Infine - ma è forse la considerazione principale – è verosimile che il docente che segue un percorso di Alta Formazione di nove anni sia davvero “aggiornato” al termine dello stesso o non ci sia piuttosto il rischio che quanto avrà infine appreso risulti già datato rispetto alla velocità con cui mutano le caratteristiche, le esigenze e persino il lessico degli studenti?

Non è forse più efficace l’apprendimento sul campo che da sempre forma migliaia di insegnanti ai quali si richiedono solo passione, spirito d’osservazione ed empatia affinché risultino capaci e competenti?
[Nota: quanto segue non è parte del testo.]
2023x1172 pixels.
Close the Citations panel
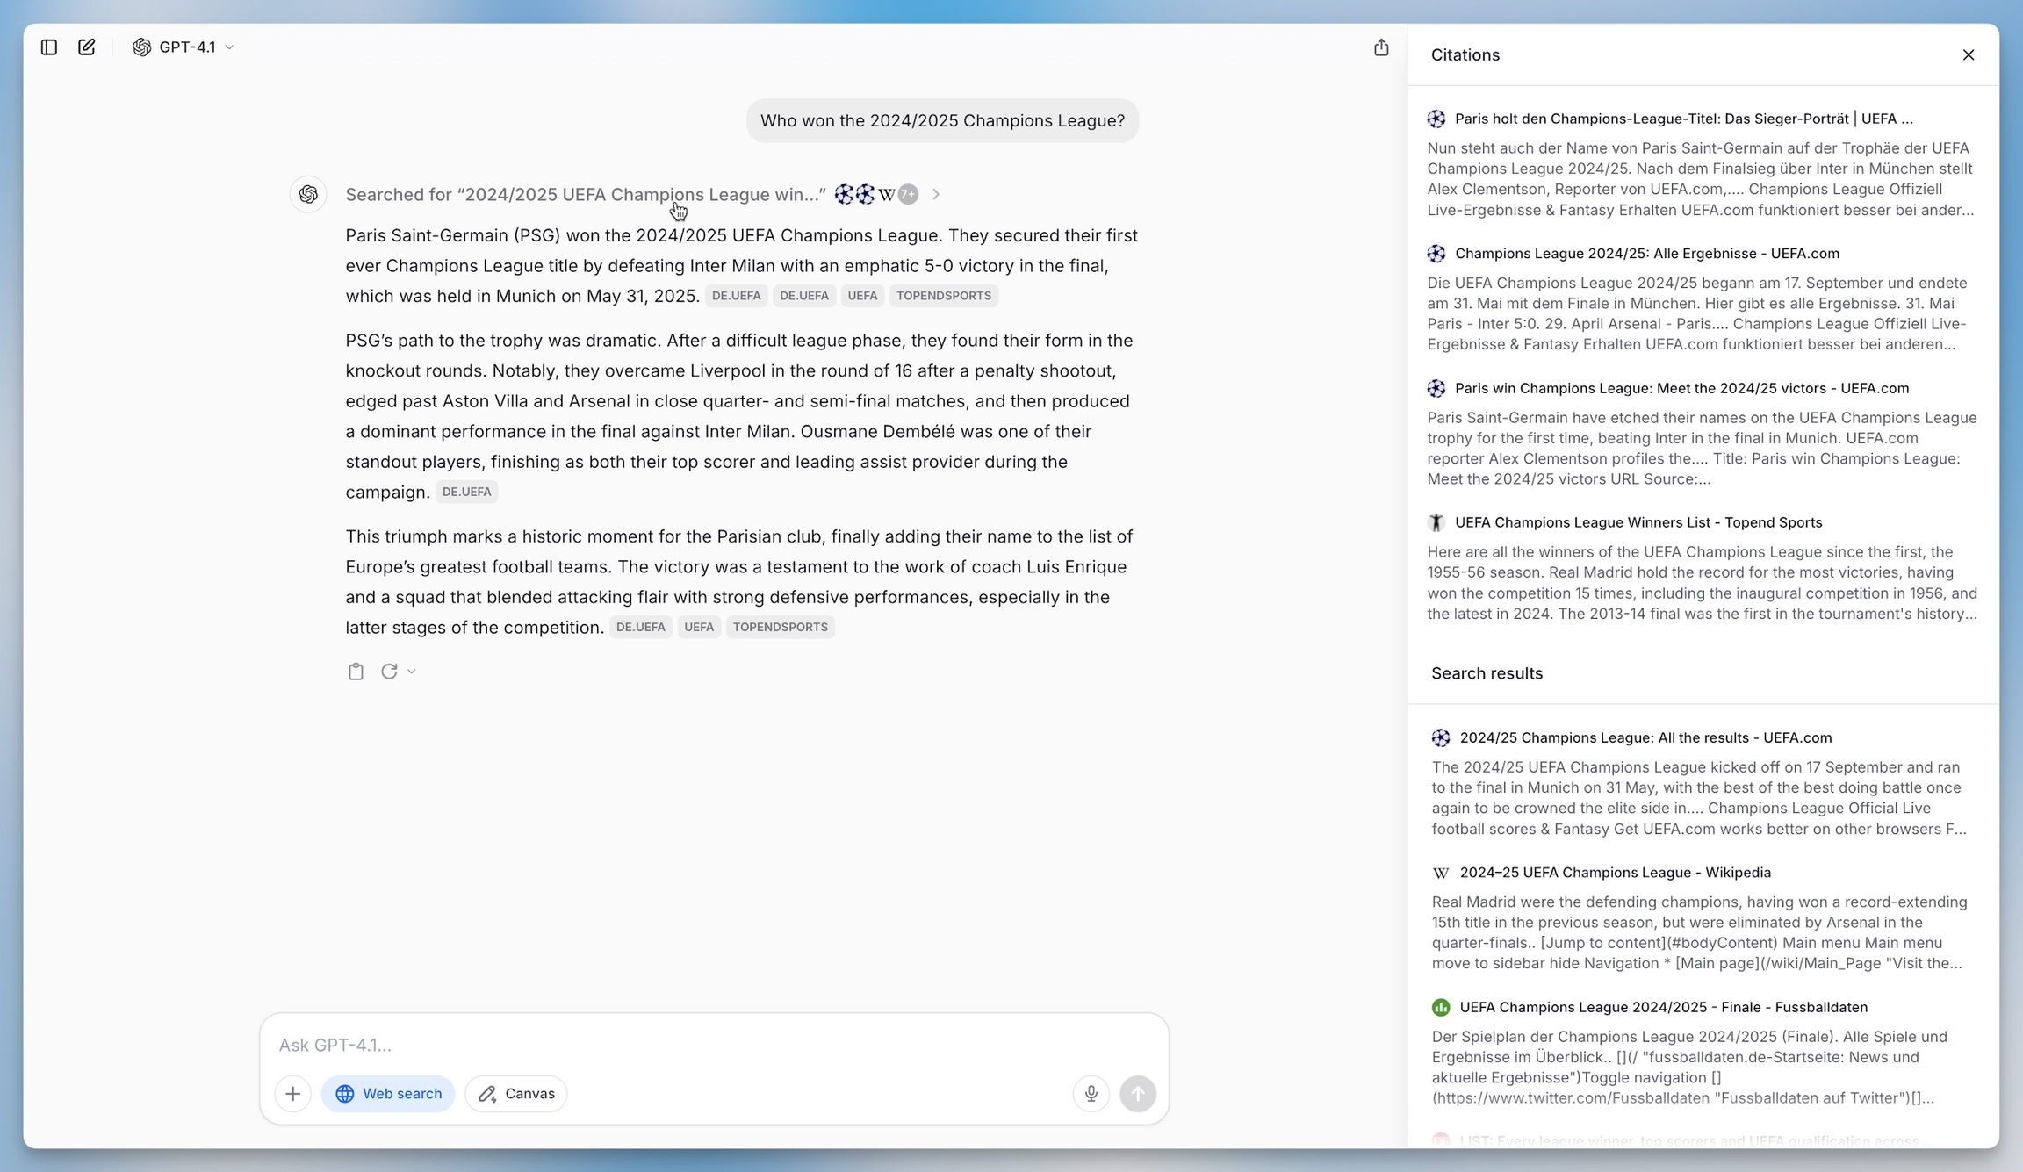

E, ancora, non sarebbe più utile consentire a moltissimi di quegli stessi insegnanti che non utilizzano nel proprio lavoro ordinario una serie di conoscenze, abilità e competenze - che pure possiedono - di metterle a disposizione della scuola rivestendo altri ruoli o dando essi stessi lezioni senz’altro più concrete ed efficaci di quelle che si pretende di far loro impartire da una costosa Scuola di Alta Formazione?

Già, perché c’è anche questo da considerare: che la previsione formativa comporta la messa in campo di un impegno economico considerevole da parte dello Stato per l’istituzione ed il foraggiamento delle S.A.F.

E il timore è, perciò, che la geniale trovata possa rivelarsi un ulteriore, colossale flop com’è stato - non molto tempo addietro – per il ridicolo investimento nei banchi a rotelle.